::: ENTRIES PROVIDED

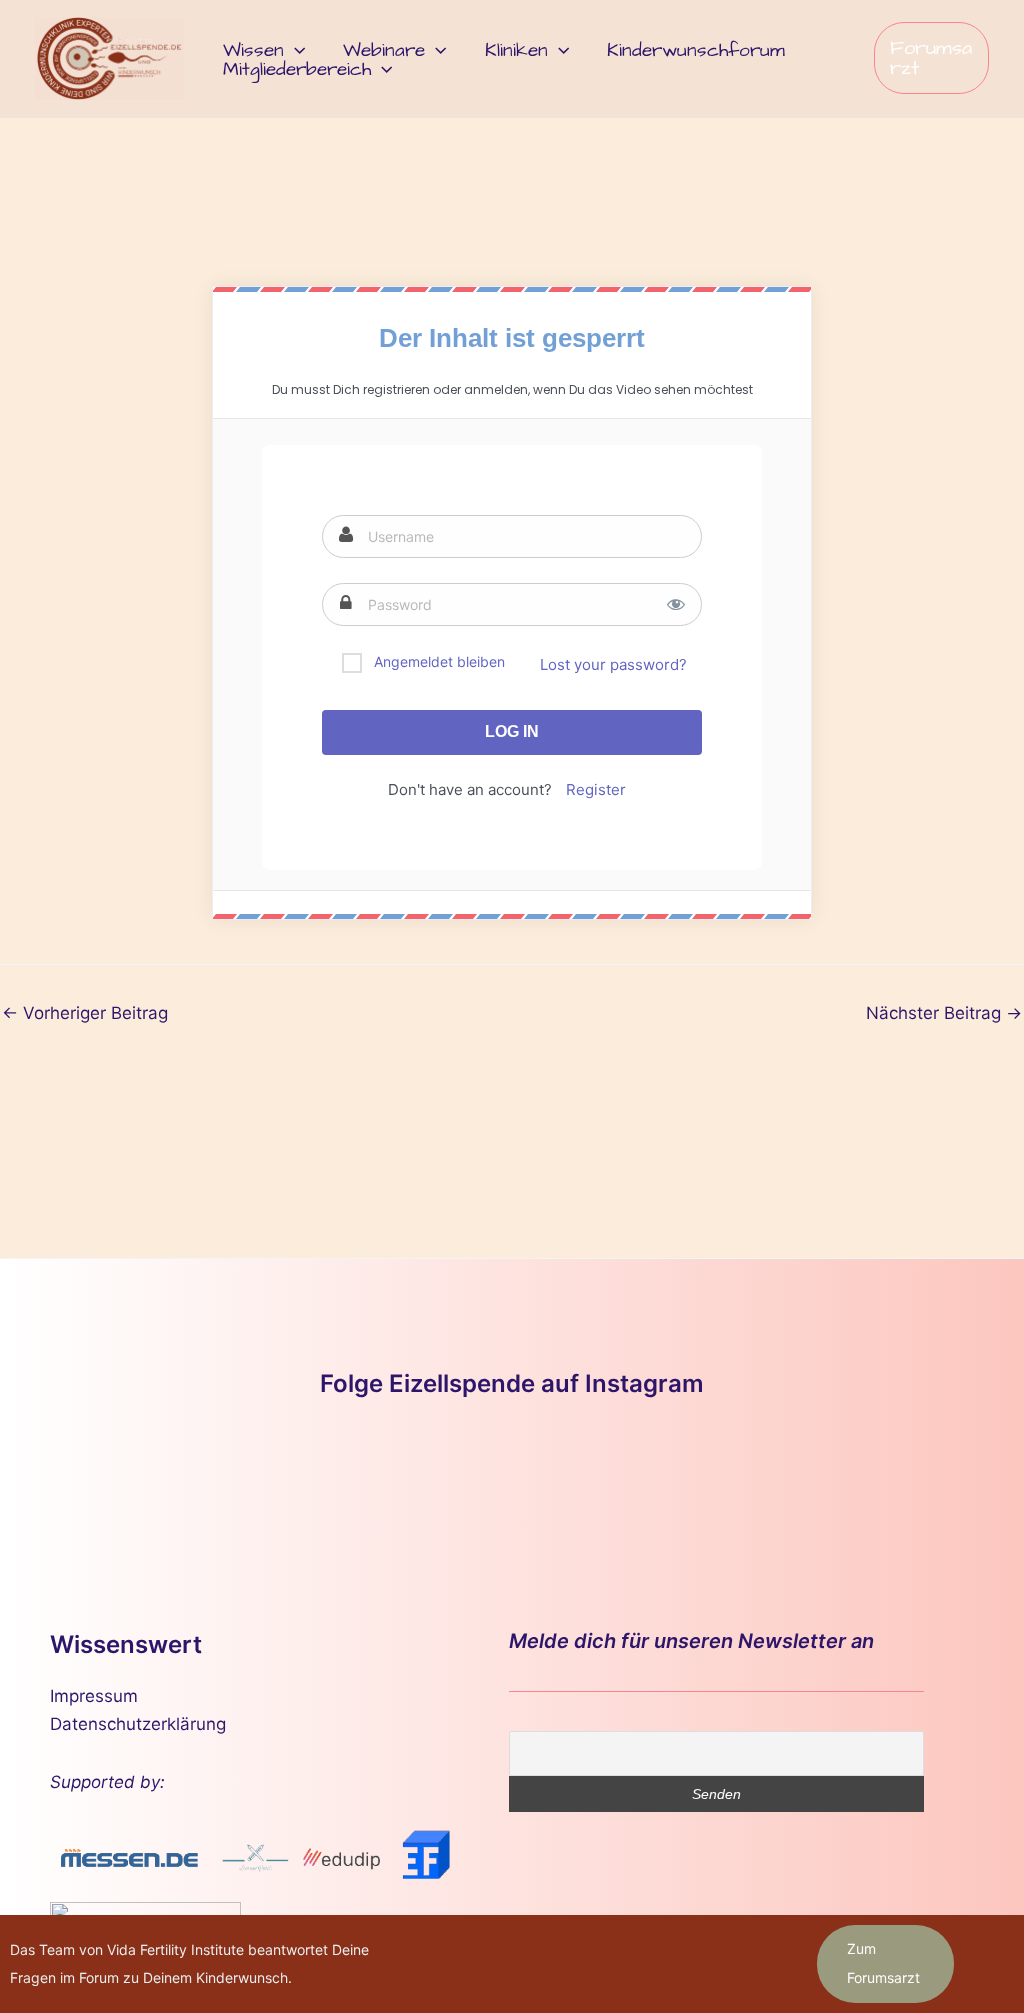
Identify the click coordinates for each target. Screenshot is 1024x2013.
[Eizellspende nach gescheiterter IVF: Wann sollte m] (374, 1477)
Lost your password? (613, 664)
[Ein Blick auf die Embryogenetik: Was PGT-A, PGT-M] (925, 1477)
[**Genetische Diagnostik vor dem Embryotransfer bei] (512, 1477)
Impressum (94, 1696)
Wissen (253, 50)
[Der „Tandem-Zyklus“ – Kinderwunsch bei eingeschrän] (99, 1477)
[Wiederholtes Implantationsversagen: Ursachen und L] (650, 1477)
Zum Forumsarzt (883, 1963)
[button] (294, 50)
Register (596, 789)
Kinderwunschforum (696, 50)
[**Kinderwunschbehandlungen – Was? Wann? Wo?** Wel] (237, 1477)
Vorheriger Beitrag (85, 1013)
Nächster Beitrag (944, 1013)
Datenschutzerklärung (138, 1724)
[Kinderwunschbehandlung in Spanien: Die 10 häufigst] (788, 1477)
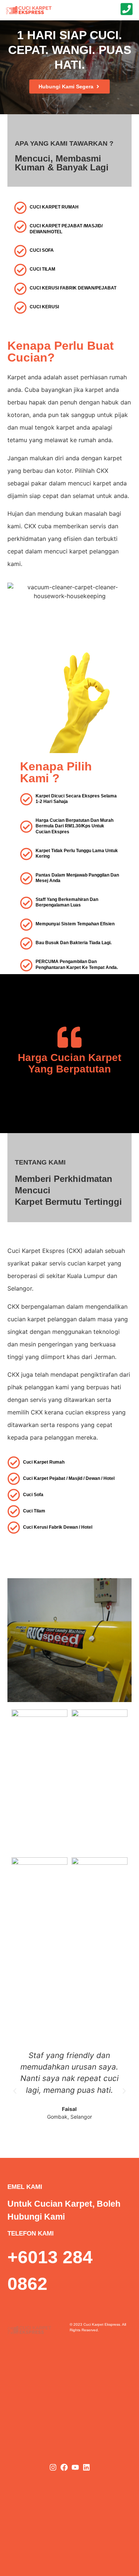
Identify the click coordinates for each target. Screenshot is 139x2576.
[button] (15, 2091)
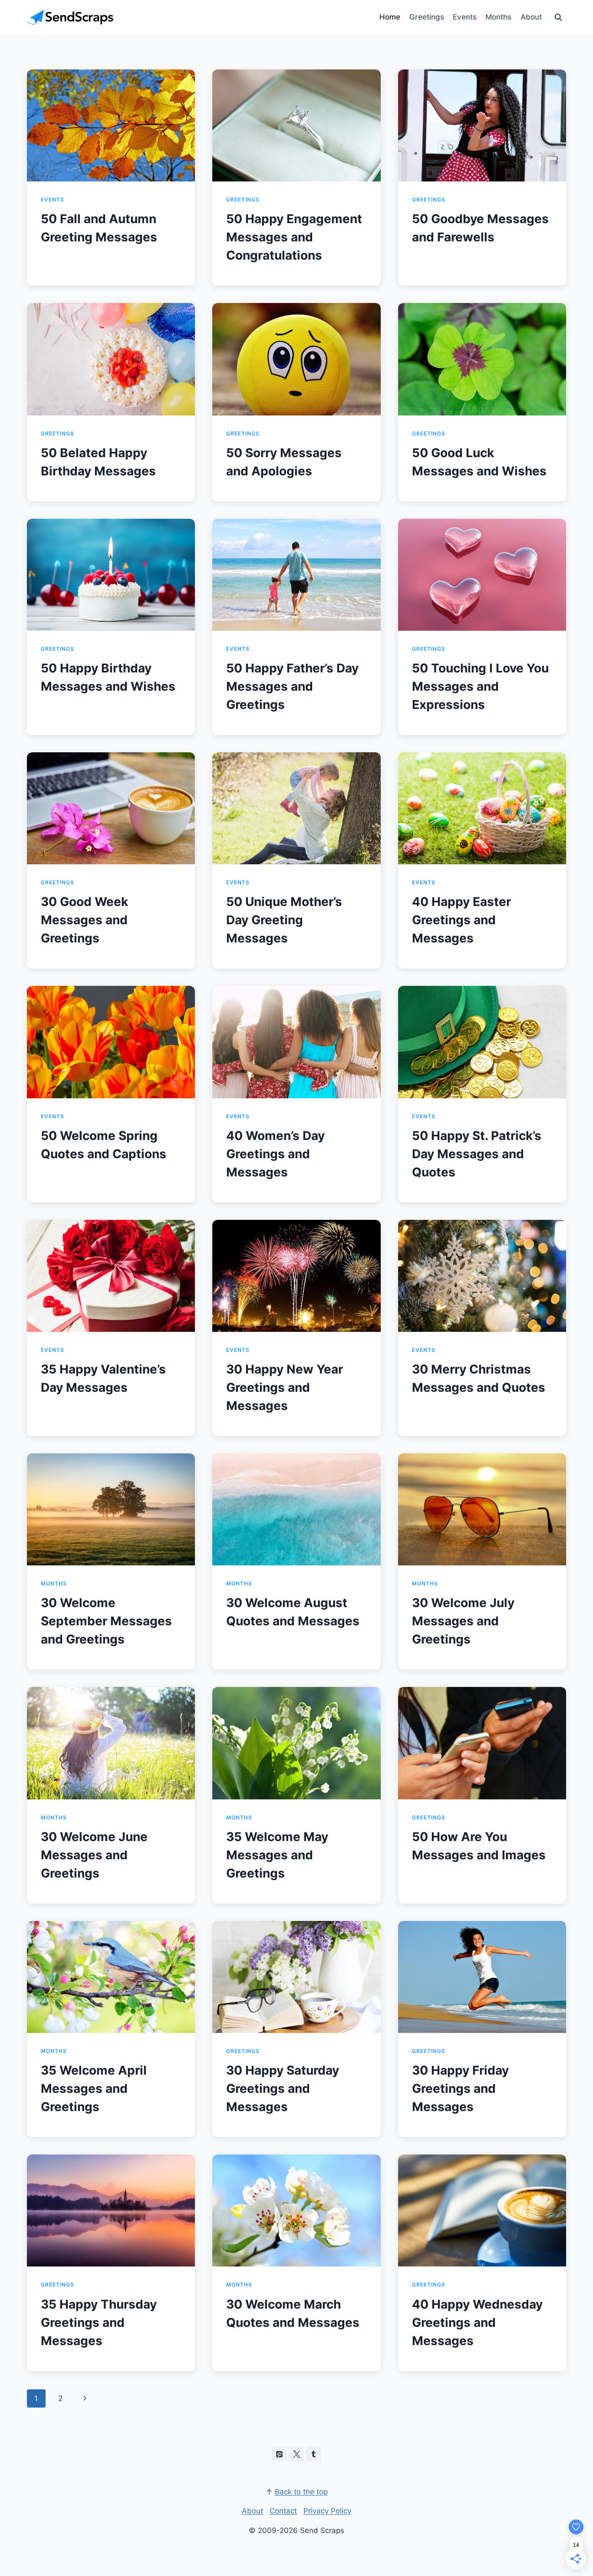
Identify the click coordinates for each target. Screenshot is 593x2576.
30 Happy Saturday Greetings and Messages (282, 2088)
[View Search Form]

::::::

◆ **WORK ITEM**: Find the line with "Screenshot is 139x2576.". Return it and each line after it through the end of the data, exactly, without pictures.

◆ **RESPONSE**:
Identify the click coordinates for each target. Screenshot is 139x2576.
[button] (15, 2091)
Identify the click coordinates for each target. Screenshot is 593x2576.
30 Happy Saturday Greetings and Messages (282, 2088)
[View Search Form]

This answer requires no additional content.